* **DOCUMENT SEGMENT**:
* * * * * * *
Re: ppc64le reliable stack unwinder and scheduled tasks

From: Joe Lawrence
Date: Sun Jan 13 2019 - 23:09:44 EST


On Fri, Jan 11, 2019 at 08:51:54AM +0100, Nicolai Stange wrote:
> Joe Lawrence <joe.lawrence@xxxxxxxxxx> writes:
>
> > On Fri, Jan 11, 2019 at 01:00:38AM +0100, Nicolai Stange wrote:

[ ... snip ... ]

> >> For testing, could you try whether clearing the word at STACK_FRAME_MARKER
> >> from _switch() helps?
> >>
> >> I.e. something like (completely untested):
> >
> > I'll kick off some builds tonight and try to get tests lined up
> > tomorrow. Unfortunately these take a bit of time to run setup, schedule
> > and complete, so perhaps by next week.
>
> Ok, that's probably still a good test for confirmation, but the solution
> you proposed below is much better.
* * * * * * *
* **GIVEN RECORDS**:
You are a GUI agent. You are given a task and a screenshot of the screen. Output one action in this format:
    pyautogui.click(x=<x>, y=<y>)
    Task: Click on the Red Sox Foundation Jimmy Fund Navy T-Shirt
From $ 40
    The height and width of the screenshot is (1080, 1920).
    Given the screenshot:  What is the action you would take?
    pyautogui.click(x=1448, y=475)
* * * * * * *
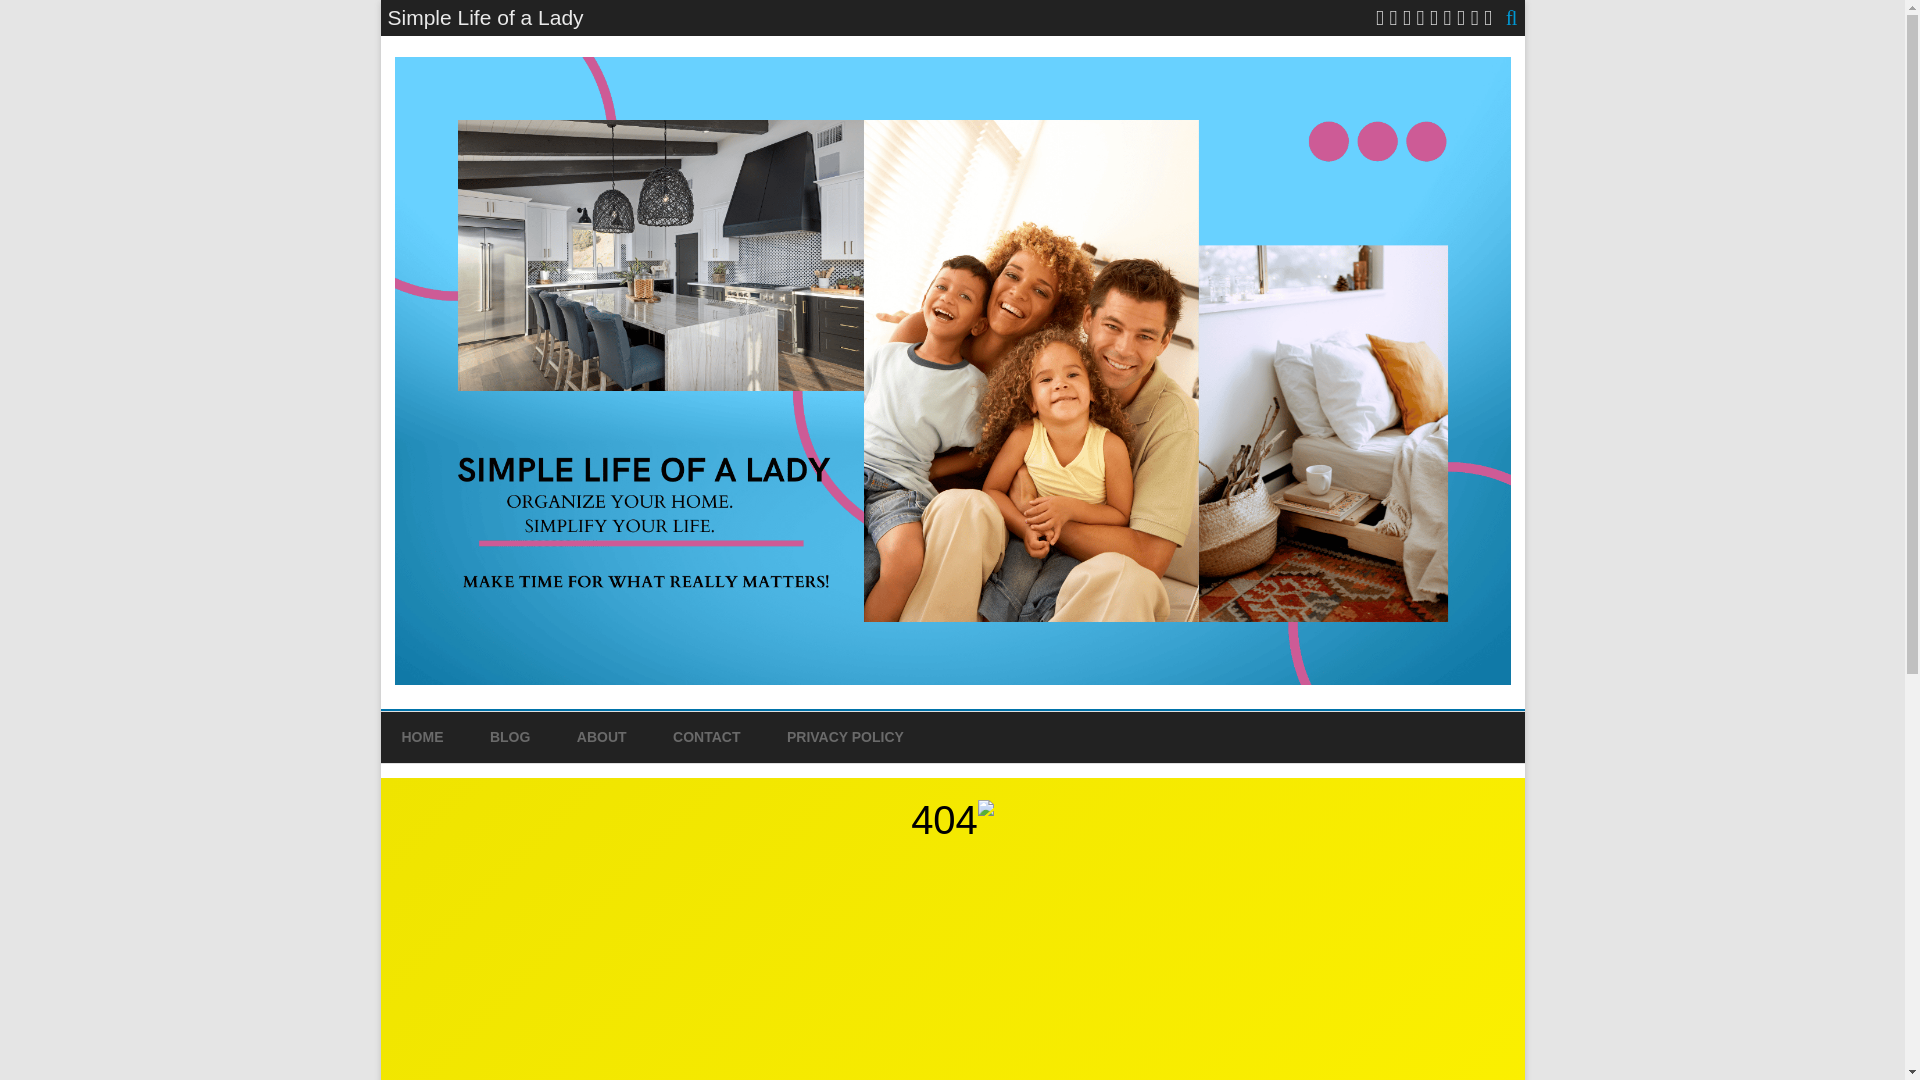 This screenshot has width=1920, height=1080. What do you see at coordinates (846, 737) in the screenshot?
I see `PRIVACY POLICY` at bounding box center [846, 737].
* * * * * * *
* **YOUR TASKS**:
a: Translate this sentence from the stack unwinder message into Spanish: "Ok, that's probably still a good test for confirmation, but the solution you proposed below is much better."
b: Update the stack unwinder message from "On Fri, Jan 11, 2019 at 08:51:54AM" to "from _switch() helps?" by replacing "testing" with "debugging".
The listing has nothing to do with what you are asked to do here.

* **SOLUTIONS FOR EACH TASK**:
a: De acuerdo, probablemente sigue siendo una buena prueba para confirmarlo, pero la solución que propusiste más abajo es mucho mejor.

b:
On Fri, Jan 11, 2019 at 08:51:54AM +0100, Nicolai Stange wrote:
> Joe Lawrence <joe.lawrence@xxxxxxxxxx> writes:
>
> > On Fri, Jan 11, 2019 at 01:00:38AM +0100, Nicolai Stange wrote:

[ ... snip ... ]

> >> For debugging, could you try whether clearing the word at STACK_FRAME_MARKER
> >> from _switch() helps?